In parallel, supervised learning models will be used to explore relationships between patient characteristics, hemodynamic patterns, treatment strategies, and treatment responses. Variables such as age, sex, body mass index, physical status classification, comorbidities, and surgical characteristics will be analyzed to determine their association with hypotension occurrence, subtype distribution, and responsiveness to specific interventions.
One of the key objectives of this study is to evaluate whether certain treatments are more effective for specific hypotension subtypes or patient profiles. By analyzing treatment response times and hemodynamic recovery patterns, the study aims to generate evidence supporting more targeted and individualized treatment strategies. These analyses will not be used to guide patient care during the study but will form the basis for future hypothesis generation and interventional research.
All collected data will be anonymized and stored securely in accordance with data protection regulations. Only authorized members of the research team will have access to the dataset. The study will adhere to ethical principles for clinical research, and informed consent will be obtained from all participants prior to inclusion.
The ultimate goal of this research is to contribute to the development of data-driven, personalized approaches to intraoperative blood pressure management. By combining high-quality physiological data with advanced analytical methods, this study aims to provide a deeper understanding of intraoperative hypotension and its heterogeneous nature. In the long term, the findings may support the development of clinical decision-support systems that assist anesthesiologists in selecting the most appropriate treatment strategy for each patient based on real-time physiological information.
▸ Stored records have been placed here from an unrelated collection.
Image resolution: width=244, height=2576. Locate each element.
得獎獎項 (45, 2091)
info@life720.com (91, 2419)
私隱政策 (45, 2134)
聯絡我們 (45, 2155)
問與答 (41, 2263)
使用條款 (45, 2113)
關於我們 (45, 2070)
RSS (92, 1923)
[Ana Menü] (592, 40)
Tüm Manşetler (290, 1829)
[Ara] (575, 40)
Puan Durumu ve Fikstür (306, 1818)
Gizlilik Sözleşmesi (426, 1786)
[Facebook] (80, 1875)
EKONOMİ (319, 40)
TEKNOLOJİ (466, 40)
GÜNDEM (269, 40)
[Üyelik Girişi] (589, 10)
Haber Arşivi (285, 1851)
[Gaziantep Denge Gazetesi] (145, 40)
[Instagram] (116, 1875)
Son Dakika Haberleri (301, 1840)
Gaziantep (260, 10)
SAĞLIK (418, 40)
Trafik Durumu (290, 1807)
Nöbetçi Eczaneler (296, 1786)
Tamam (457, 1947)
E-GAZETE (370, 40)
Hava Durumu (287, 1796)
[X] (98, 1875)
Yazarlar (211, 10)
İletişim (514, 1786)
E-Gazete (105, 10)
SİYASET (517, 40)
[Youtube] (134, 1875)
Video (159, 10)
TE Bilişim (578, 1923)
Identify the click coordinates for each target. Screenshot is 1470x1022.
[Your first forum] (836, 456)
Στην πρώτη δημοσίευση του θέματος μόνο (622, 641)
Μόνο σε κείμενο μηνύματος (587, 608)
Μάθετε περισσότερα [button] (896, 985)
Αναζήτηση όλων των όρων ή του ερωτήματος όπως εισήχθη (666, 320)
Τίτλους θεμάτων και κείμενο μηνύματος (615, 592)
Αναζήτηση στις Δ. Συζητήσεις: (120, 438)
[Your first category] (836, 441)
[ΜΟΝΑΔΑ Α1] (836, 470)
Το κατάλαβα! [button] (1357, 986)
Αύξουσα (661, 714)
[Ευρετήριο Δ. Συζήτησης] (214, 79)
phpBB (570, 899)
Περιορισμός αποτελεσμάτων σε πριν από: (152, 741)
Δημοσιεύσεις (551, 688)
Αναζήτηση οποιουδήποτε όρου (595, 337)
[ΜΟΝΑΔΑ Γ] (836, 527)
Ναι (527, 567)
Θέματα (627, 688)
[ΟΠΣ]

Such systems have the potential to improve patient safety, reduce the burden of postoperative complications, and enhance the quality of perioperative care without replacing clinical judgment. Instead, they are intended to complement the expertise of anesthesiologists by providing objective, individualized insights derived from complex data patterns. This study represents an important step toward more precise, personalized, and physiology-guided management of intraoperative hypotension.